Como mostrou a Folha, os chineses passaram a fazer um levantamento detalhado das concessões logísticas do Brasil para analisar a possibilidade de entrar em projetos ferroviários, além de portos, hidrovias e rodovias, repetindo um movimento que já consolidaram no setor elétrico.
Uma série de reuniões e encontros bilaterais foram realizados nos últimos meses, incluindo visitas presidenciais entre Brasil e China e constantes viagens de equipes técnicas de ambos os países.
Em maio, uma delegação de 11 autoridades chinesas fez visitas de campo a obras como as ferrovias Fico e Fiol, que devem cortar o Brasil de leste a oeste, interligando a área produtora de grãos de Mato Grosso ao litoral baiano, em Ilhéus.
O grupo chinês também passou pelo porto de Santos, que está próximo de realizar o leilão de seu novo terminal de contêineres, previsto para ser o maior empreendimento deste tipo já realizado pelo Brasil.
A estatal chinesa Cosco Shipping é nome por trás do novo complexo portuário de Chancay, que fica a 70 km da capital peruana, Lima. Com investimento total de US$ 3,5 bilhões (mais de R$ 20 bilhões na cotação atual) Chancay é hoje o maior empreendimento chinês fora do país asiático.
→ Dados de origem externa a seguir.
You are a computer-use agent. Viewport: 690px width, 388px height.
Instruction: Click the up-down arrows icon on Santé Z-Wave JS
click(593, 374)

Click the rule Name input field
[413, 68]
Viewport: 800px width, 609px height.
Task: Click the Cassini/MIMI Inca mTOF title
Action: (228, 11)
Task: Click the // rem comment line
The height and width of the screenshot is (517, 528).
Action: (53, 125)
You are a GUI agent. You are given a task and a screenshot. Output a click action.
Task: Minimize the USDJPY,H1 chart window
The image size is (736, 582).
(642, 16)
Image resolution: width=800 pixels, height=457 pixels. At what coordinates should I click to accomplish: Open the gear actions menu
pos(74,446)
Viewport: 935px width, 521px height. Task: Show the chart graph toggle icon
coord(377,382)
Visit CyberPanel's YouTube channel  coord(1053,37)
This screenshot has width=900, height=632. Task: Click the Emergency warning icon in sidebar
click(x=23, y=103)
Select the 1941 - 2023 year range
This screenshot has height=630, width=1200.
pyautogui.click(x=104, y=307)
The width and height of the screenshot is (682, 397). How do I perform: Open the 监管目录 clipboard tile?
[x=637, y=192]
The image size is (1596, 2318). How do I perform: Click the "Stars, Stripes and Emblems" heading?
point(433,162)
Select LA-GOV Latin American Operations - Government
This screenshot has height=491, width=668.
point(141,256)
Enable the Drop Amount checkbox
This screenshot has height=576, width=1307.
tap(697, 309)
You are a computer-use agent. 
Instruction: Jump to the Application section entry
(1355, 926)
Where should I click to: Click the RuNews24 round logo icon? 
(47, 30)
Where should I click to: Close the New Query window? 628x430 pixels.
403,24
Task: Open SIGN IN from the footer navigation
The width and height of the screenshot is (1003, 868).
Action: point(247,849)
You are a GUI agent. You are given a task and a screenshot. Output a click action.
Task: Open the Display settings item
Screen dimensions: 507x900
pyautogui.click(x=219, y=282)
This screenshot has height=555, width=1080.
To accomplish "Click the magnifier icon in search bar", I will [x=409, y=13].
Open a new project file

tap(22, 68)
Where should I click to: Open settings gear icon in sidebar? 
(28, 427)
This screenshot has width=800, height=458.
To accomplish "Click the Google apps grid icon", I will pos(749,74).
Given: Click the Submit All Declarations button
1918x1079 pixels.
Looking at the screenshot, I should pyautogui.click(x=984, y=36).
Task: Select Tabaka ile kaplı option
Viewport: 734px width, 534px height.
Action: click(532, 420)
Depois de uma inauguração simbólica em novembro do ano passado, vai começar a operar efetivamente em março.
Na área rodoviária, a integração está mais adiantada em relação ao projeto que passou a ser chamado de “Corredor Bioceânico”, desta vez envolvendo o Chile. A nova rota será viabilizada a partir de uma série de estradas que já existem, além de trechos que passam por obras de melhorias e pequenos traçados em fase de pavimentação.
O traçado sai do Brasil, atravessando o Paraguai e a Argentina, até chegar ao Chile. Uma ponte, que conectará Porto Murtinho (MS), no Brasil, a Carmelo Peralta, no Paraguai, é a principal obra do projeto, e está sendo realizada pela Itaipu Binacional, em acordo com o Paraguai.
A travessia está em fase de construção e, segundo a ministra do Planejamento e Orçamento, Simone Tebet, será concluída em maio de 2026. Outros 200 km de pavimentação estão em andamento no território paraguaio e deverão estar asfaltados até dezembro do ano que vem, embora a pavimentação tenha previsão de ser concluída antes disso.
Com esses dois empreendimentos, o corredor rodoviário estará viabilizado, segundo Tebet, interligando os portos brasileiros do Sudeste e do Sul do Brasil, no Atlântico, até os portos do Chile, no oceano Pacífico.
A extensão total entre Campo Grande (MS) e os portos de Antofagasta e Iquique, no Chile, por exemplo, é de aproximadamente 2.400 km. Hoje, caminhões com carnes e grãos que saem de Mato Grosso do Sul precisam descer até o Rio Grande do Sul para, a partir de lá, seguir até o Chile, num percurso muito maior.
Em parceria com países vizinhos, o governo brasileiro tem trabalhado, desde 2023, no programa Rotas de Integração Sul-Americana, que prevê cinco caminhos de acesso a países de fronteira com o Brasil. A conexão mais viável e avançada, neste momento, é a chamada “Rota 2”, que prevê a interligação do Peru com o Brasil por meio da hidrovia do rio Solimões, que forma o rio Amazonas.